En 1510, le 23 février, il est poursuivi pour assassinat en duel de Jehan
de Keraret. Un mandement dirigé au premier huissier ou sergent requis
pour le procureur général Yvon Kerareec et Jehan Coetdelez de la chancelerie...
Une affaire dont les suites ne sont pas connues. Et pour cause, l'année
est faste pour Portzmoguer qui rase les côtes anglaises et dépouille avec
violence trente navires anglais. Le capitaine Conhort, qui commande le
Nicolas de Hamptoncourt, navire anglais victime du pirate, en compagnie
de l’Ambassadeur d’Angleterre se plaint auprès du roi de France qui probablement
dût ricaner en toute diplomatie sachant que les navires anglais harcèlent
les côtes françaises.
Une marine anglaise qui se sent humiliée par un nobliau de campagne, ce
qui ne manque pas d'agacer Henri VIII roi d'Angleterre. En avril 1512,
le monarque désigne un tout nouveau amiral de la flotte, Edward Howard,
fils du comte de Surrey. Le noble est le porte étendard du roi pour son
panache lors des joutes royales. Un parcours militaire exemplaire au service
de son roi et des intérêts de la famille qui portera le titre de duc Norfolk...

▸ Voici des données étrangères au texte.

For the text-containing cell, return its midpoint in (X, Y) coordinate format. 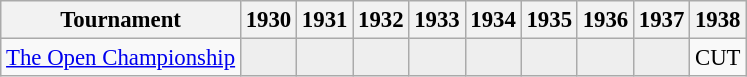
1931 (325, 20)
1937 (661, 20)
1934 (493, 20)
1935 (549, 20)
1938 (718, 20)
1930 (268, 20)
1932 (381, 20)
Tournament (121, 20)
CUT (718, 58)
1933 (437, 20)
1936 (605, 20)
The Open Championship (121, 58)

Tout l'inverse de Portzmoguer. Officiellement, le nouveau commandant de
la flotte britannique doit avec 18 navires organiser le blocus de la Manche
jusqu'à la Tamise. L'amiral arraisonne tout ce qui flotte en Manche au
prétexte que les navires transportent des cargaisons françaises. Puis
il convoie un corps expéditionnaire vers la Guyenne (région bordelaise)
pour venir en aide au comte de Dorset qui tente de reprendre cette région
retombée aux mains des Français.
La flotte anglaise, après cette mission, se regroupe au nez de la Bretagne.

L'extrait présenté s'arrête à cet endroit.